# [Exercise directions]
Below are records; reproduce exactly the lines from the one that has "Task: Click the 'New" through the one that has "The height and width of the screenshot is (836, 992).", ends included, and nothing more.

# [Extracted data]
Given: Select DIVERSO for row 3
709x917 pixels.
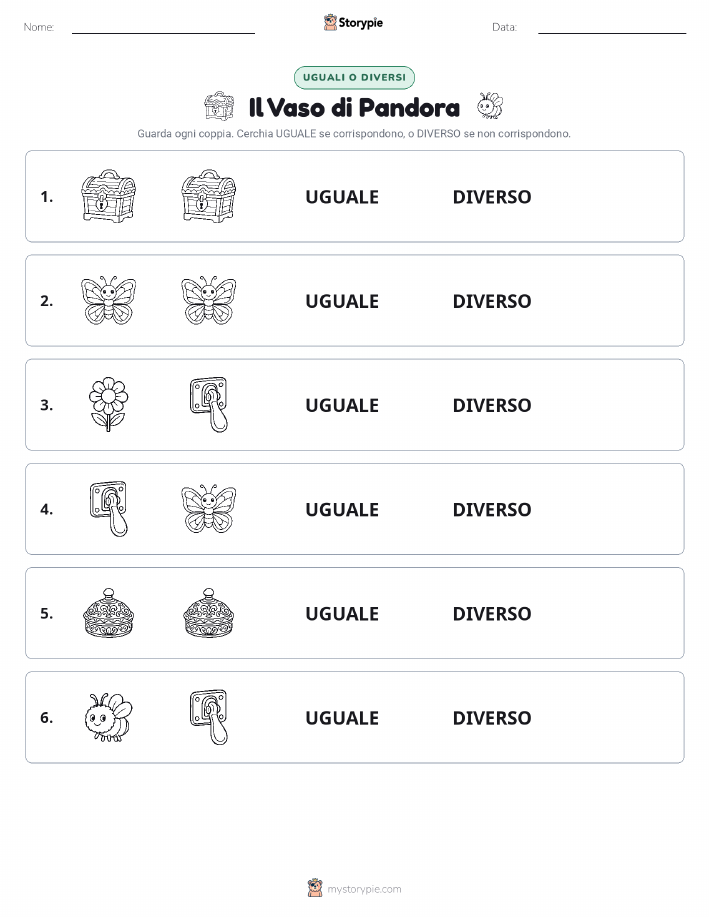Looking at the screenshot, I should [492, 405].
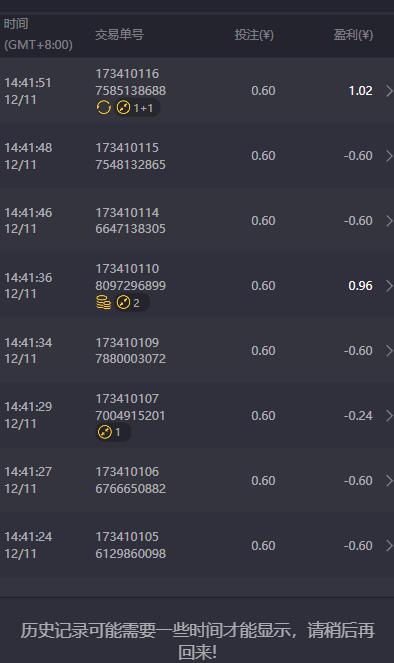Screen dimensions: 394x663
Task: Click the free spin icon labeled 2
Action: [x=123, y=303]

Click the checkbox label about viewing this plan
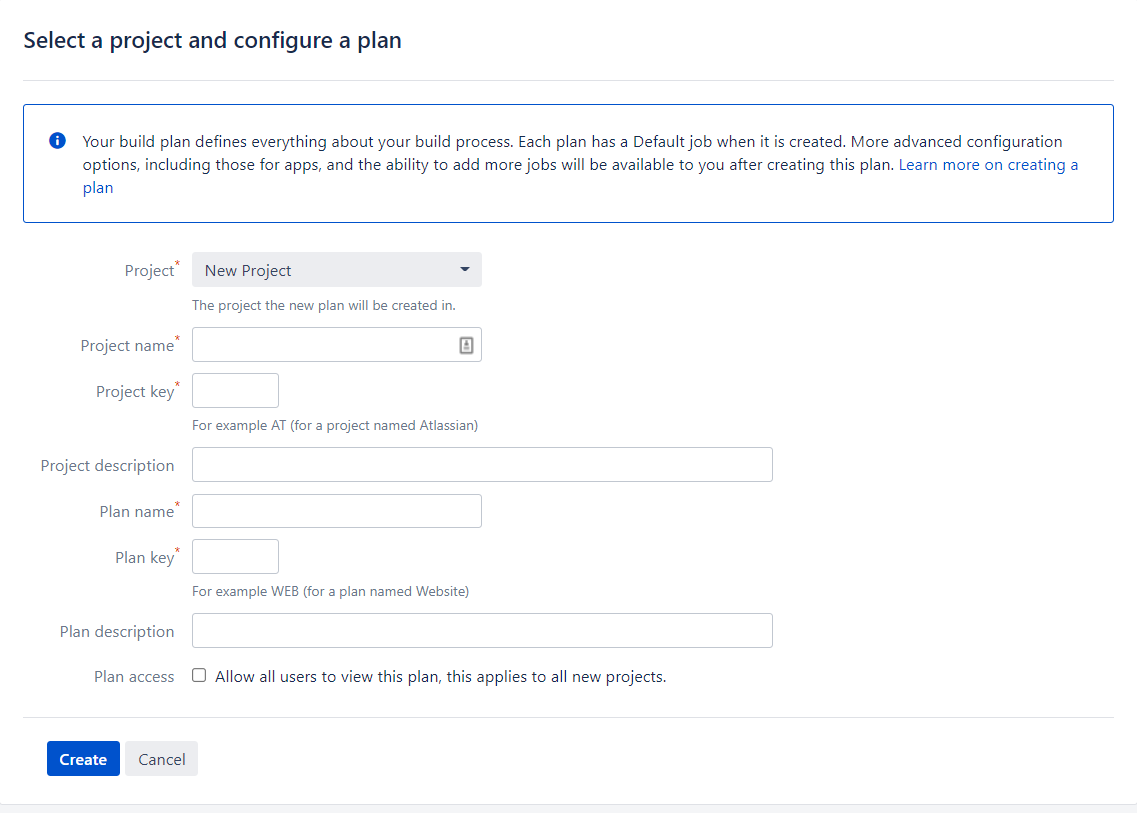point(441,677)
---
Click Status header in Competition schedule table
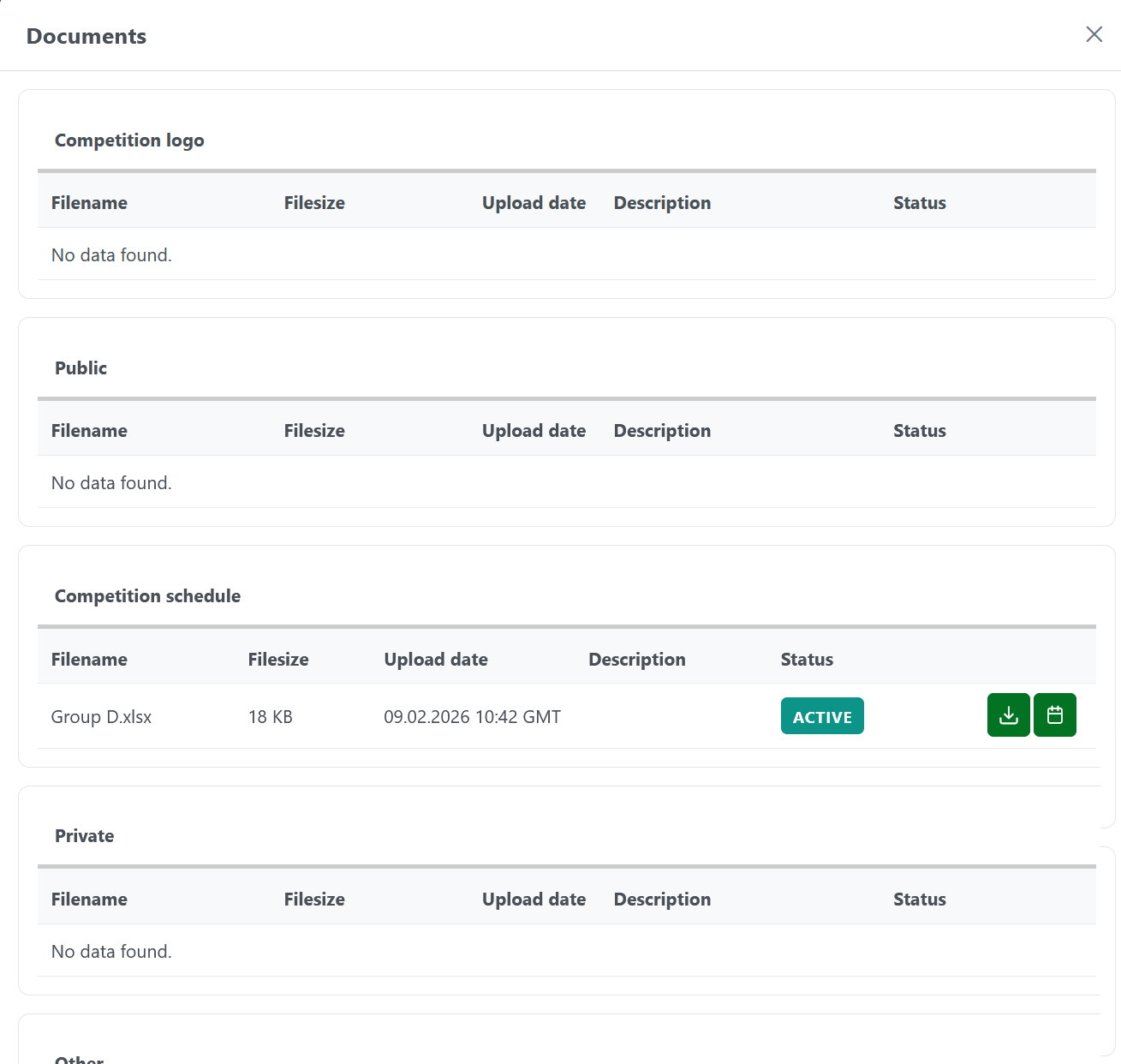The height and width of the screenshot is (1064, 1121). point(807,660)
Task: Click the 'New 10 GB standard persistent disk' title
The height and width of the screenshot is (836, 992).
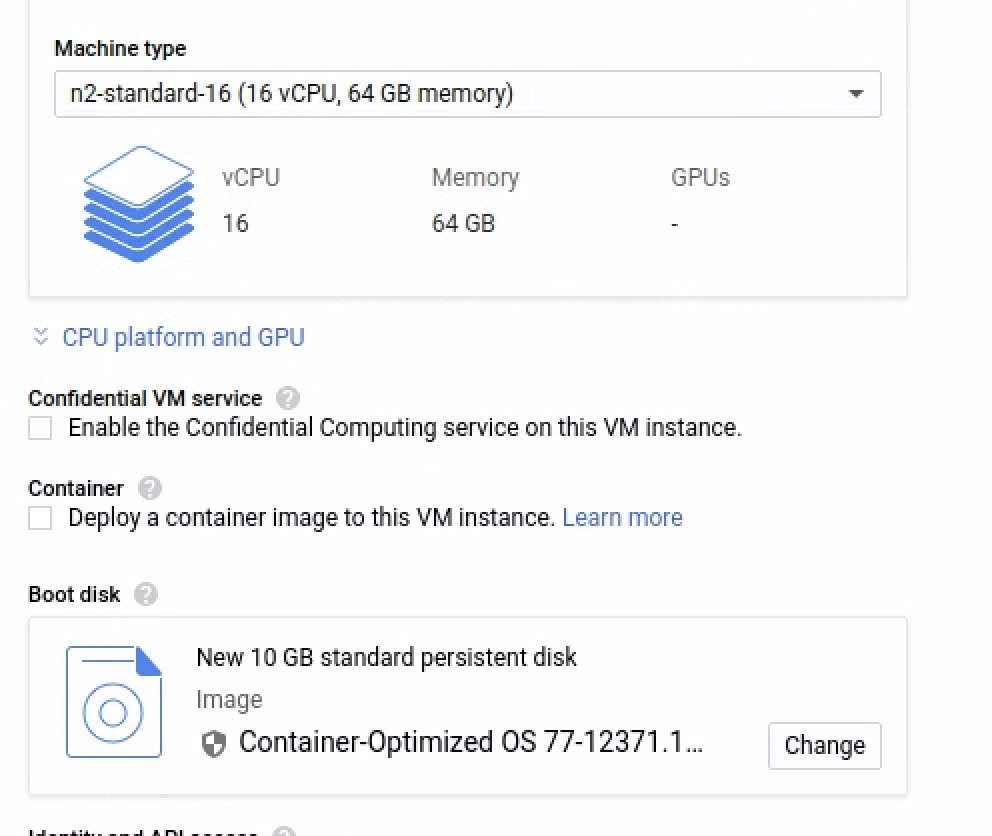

# [Solution to the problem]
Task: Click the 'New 10 GB standard persistent disk' title
The height and width of the screenshot is (836, 992).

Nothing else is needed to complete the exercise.